TASK OBJECTIVE
In the listing below, find the line holding "You are a GUI" and the line holding "You are a computer-use agent. This". Write out those two lines and all lines between, exactly, and nothing more.
__________
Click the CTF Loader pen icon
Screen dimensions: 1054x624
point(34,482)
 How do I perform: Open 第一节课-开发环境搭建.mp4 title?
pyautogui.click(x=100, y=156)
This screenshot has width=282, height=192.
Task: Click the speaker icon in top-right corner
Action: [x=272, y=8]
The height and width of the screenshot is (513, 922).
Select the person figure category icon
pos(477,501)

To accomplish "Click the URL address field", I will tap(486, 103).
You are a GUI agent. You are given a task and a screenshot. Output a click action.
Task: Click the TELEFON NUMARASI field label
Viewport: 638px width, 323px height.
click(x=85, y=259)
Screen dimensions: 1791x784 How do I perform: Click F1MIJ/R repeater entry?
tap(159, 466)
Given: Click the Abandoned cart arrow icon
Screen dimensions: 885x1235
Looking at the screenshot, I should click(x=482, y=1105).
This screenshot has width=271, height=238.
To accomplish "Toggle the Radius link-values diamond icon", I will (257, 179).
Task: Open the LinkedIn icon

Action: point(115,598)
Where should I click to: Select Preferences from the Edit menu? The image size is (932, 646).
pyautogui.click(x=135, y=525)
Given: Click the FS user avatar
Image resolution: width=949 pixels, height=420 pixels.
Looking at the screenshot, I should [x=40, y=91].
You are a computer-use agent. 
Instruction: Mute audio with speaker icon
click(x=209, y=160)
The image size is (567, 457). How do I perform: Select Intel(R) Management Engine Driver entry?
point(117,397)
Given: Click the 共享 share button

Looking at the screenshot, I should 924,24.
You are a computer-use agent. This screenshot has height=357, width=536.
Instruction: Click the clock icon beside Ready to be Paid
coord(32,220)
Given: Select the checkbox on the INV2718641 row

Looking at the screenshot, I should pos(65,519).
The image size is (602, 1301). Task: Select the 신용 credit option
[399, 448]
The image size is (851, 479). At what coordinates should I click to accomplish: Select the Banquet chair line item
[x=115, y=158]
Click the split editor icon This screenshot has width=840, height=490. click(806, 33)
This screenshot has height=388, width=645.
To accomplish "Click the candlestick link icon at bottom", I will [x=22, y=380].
__________
THE COMPLETED TASK
You are a GUI agent. You are given a task and a screenshot. Output a click action.
Task: Click the TELEFON NUMARASI field label
Viewport: 638px width, 323px height.
click(x=85, y=259)
Screen dimensions: 1791x784 How do I perform: Click F1MIJ/R repeater entry?
tap(159, 466)
Given: Click the Abandoned cart arrow icon
Screen dimensions: 885x1235
Looking at the screenshot, I should click(x=482, y=1105).
This screenshot has width=271, height=238.
To accomplish "Toggle the Radius link-values diamond icon", I will (257, 179).
Task: Open the LinkedIn icon

Action: point(115,598)
Where should I click to: Select Preferences from the Edit menu? The image size is (932, 646).
pyautogui.click(x=135, y=525)
Given: Click the FS user avatar
Image resolution: width=949 pixels, height=420 pixels.
Looking at the screenshot, I should [x=40, y=91].
You are a computer-use agent. 
Instruction: Mute audio with speaker icon
click(x=209, y=160)
The image size is (567, 457). How do I perform: Select Intel(R) Management Engine Driver entry?
point(117,397)
Given: Click the 共享 share button

Looking at the screenshot, I should 924,24.
You are a computer-use agent. This screenshot has height=357, width=536.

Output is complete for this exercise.